BEGIN Dataset excerpts
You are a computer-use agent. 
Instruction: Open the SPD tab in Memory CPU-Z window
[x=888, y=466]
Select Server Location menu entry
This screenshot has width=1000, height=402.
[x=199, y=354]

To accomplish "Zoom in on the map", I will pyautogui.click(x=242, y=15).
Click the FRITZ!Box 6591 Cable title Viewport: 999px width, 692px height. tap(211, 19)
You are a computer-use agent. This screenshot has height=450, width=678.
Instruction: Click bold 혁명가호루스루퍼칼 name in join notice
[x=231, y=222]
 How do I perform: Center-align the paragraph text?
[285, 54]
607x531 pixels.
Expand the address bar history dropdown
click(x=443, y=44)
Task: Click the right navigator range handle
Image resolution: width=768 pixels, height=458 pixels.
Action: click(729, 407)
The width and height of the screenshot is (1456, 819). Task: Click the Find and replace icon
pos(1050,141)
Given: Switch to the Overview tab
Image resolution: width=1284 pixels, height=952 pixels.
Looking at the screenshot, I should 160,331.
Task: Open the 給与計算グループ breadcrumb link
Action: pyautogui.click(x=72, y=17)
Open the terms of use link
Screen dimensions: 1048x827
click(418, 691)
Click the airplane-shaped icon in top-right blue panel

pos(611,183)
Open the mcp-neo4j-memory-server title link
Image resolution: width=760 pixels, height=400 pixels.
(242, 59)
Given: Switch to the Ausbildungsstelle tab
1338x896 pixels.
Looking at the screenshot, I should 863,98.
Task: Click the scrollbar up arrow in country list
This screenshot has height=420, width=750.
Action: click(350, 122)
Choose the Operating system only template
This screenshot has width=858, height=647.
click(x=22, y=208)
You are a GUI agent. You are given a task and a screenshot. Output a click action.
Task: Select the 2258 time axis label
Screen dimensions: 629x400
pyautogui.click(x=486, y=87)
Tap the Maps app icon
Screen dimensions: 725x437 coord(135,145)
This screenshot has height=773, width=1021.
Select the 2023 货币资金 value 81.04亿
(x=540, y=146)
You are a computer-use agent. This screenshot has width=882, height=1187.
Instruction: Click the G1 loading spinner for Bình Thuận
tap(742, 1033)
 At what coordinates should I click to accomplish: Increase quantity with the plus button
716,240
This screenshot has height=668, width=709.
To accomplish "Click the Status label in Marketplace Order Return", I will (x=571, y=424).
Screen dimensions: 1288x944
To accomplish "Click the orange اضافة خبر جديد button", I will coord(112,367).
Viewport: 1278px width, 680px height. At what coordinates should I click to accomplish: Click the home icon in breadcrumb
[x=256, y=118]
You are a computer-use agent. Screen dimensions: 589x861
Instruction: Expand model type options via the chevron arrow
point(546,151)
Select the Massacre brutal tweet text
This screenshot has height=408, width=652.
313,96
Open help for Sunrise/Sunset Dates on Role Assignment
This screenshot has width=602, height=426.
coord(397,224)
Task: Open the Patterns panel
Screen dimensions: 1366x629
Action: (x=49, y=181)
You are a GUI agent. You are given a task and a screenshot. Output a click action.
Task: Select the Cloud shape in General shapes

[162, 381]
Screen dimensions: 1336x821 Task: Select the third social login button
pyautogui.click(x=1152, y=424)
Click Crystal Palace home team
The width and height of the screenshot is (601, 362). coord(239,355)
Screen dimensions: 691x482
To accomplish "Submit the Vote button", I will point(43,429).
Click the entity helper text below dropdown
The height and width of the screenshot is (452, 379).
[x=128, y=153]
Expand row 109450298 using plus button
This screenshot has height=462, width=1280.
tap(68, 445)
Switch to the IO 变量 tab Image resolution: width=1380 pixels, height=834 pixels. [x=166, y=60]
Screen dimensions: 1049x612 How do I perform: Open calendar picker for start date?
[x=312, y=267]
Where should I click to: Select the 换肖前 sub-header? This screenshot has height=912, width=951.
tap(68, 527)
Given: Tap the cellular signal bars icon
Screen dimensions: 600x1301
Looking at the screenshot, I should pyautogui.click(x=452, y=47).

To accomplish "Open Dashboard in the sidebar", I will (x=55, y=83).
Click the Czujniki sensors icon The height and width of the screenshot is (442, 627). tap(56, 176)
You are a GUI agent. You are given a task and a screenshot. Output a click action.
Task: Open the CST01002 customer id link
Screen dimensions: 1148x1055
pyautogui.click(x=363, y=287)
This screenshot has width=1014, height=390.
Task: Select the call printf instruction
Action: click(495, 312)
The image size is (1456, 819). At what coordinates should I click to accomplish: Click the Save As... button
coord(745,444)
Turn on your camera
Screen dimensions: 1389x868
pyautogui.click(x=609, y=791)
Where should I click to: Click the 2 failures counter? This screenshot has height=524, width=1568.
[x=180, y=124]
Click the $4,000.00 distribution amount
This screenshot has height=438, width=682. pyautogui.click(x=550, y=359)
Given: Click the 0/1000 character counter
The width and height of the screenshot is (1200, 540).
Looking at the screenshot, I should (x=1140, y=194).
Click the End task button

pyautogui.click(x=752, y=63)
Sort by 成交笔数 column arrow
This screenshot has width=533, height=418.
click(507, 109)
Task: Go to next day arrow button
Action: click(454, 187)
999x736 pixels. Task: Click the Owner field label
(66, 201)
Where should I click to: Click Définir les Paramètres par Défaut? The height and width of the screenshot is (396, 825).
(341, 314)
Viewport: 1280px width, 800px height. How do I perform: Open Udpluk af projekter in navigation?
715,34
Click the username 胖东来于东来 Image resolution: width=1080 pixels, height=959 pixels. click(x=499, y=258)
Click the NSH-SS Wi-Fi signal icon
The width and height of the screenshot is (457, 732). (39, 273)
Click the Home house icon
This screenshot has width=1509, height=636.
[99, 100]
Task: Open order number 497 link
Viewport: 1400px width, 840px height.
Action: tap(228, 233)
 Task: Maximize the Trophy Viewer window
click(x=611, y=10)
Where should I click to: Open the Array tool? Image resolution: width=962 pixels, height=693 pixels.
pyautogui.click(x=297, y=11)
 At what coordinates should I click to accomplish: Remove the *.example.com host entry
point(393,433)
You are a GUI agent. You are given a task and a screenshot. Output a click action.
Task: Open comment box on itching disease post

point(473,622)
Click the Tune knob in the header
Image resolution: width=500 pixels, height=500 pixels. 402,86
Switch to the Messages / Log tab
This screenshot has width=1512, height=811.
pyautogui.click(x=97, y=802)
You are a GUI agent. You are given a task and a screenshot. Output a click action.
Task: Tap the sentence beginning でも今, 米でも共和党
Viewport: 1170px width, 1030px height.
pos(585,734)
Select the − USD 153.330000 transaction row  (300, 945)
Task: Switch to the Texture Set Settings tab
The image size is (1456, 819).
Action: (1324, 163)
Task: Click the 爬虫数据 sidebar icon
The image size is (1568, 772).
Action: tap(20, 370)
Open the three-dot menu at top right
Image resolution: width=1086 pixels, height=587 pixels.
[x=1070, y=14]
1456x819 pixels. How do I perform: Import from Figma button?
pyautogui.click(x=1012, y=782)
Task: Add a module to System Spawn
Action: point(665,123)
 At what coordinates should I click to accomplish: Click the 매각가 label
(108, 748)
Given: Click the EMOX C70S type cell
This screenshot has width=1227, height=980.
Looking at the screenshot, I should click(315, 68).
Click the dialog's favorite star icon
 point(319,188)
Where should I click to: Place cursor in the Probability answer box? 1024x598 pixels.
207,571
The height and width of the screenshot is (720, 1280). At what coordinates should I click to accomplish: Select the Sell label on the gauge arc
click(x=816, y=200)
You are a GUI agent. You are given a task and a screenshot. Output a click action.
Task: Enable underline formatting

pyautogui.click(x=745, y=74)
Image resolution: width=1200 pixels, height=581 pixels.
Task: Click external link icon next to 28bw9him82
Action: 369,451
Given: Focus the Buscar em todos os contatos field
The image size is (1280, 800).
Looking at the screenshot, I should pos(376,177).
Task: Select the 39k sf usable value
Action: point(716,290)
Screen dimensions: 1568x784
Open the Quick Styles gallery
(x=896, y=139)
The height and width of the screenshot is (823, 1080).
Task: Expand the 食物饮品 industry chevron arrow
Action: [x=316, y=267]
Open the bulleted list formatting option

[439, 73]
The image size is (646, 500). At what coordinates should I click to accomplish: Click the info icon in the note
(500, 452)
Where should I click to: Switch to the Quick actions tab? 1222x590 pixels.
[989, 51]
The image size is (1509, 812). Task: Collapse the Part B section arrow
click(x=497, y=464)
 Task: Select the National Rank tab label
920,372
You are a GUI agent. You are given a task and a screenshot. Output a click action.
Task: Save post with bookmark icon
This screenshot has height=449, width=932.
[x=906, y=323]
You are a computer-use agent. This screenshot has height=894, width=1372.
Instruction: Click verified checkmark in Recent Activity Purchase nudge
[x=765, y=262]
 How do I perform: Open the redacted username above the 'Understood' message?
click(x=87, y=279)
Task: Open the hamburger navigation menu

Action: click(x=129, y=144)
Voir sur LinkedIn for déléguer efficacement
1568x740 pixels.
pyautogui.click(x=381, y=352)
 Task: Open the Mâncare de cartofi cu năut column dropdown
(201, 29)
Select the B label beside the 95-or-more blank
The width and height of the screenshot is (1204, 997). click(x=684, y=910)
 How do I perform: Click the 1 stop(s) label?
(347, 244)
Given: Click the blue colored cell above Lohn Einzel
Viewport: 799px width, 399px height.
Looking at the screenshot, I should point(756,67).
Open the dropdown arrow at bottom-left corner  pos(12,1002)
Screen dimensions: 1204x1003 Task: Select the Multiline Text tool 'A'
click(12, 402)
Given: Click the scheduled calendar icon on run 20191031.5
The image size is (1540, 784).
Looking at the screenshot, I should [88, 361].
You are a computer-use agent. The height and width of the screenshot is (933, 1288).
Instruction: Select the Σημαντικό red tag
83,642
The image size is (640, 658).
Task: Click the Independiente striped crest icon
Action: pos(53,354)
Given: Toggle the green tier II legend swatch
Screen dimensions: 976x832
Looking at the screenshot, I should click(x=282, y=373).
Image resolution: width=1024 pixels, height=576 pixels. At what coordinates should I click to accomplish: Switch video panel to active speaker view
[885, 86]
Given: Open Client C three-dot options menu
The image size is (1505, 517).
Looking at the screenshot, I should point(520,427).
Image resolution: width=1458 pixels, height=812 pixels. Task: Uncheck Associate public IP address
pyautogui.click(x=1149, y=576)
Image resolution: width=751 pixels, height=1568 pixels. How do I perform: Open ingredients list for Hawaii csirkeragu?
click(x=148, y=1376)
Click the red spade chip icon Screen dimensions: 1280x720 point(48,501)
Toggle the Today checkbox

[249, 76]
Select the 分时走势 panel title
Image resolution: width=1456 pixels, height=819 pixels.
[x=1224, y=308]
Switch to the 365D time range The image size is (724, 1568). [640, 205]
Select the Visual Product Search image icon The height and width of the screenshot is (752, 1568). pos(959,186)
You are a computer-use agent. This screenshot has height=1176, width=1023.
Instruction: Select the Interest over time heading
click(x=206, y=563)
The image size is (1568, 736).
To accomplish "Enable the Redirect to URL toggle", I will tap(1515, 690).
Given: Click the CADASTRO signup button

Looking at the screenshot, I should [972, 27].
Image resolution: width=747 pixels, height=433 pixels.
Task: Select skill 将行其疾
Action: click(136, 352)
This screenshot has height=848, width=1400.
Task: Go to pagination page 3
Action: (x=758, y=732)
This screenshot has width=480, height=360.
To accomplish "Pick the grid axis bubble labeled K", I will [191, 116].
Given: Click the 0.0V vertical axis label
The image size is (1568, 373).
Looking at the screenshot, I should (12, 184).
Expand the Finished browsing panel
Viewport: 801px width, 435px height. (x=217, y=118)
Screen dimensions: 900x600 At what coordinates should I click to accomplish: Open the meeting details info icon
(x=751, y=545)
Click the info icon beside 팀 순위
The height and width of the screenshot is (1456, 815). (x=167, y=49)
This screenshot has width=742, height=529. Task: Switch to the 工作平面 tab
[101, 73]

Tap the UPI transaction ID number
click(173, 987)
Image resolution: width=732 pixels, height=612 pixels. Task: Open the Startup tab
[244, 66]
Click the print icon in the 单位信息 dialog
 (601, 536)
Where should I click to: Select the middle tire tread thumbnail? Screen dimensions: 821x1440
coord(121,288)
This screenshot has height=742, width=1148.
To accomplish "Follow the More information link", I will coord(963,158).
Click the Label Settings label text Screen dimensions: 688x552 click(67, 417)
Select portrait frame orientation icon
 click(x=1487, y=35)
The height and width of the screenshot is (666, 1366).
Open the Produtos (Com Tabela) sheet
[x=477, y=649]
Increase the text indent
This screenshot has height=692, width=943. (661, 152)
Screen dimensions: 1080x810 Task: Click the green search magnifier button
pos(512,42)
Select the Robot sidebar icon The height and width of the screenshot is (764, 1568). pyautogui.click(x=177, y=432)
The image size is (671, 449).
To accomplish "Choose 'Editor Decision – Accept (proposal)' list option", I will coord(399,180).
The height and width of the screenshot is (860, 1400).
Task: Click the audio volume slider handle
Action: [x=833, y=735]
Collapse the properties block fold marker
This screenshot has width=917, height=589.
END Dataset excerpts
Directions → Output as a numbered list the lines starting with the line that contains "How do I perform: Center-align" and going on through the line that contains "Looking at the screenshot, I should 863,98.", leaving out any blank lines.

Output of the exercise →
1.  How do I perform: Center-align the paragraph text?
2. [285, 54]
3. 607x531 pixels.
4. Expand the address bar history dropdown
5. click(x=443, y=44)
6. Task: Click the right navigator range handle
7. Image resolution: width=768 pixels, height=458 pixels.
8. Action: click(729, 407)
9. The width and height of the screenshot is (1456, 819). Task: Click the Find and replace icon
10. pos(1050,141)
11. Given: Switch to the Overview tab
12. Image resolution: width=1284 pixels, height=952 pixels.
13. Looking at the screenshot, I should 160,331.
14. Task: Open the 給与計算グループ breadcrumb link
15. Action: pyautogui.click(x=72, y=17)
16. Open the terms of use link
17. Screen dimensions: 1048x827
18. click(418, 691)
19. Click the airplane-shaped icon in top-right blue panel
20. pos(611,183)
21. Open the mcp-neo4j-memory-server title link
22. Image resolution: width=760 pixels, height=400 pixels.
23. (242, 59)
24. Given: Switch to the Ausbildungsstelle tab
25. 1338x896 pixels.
26. Looking at the screenshot, I should 863,98.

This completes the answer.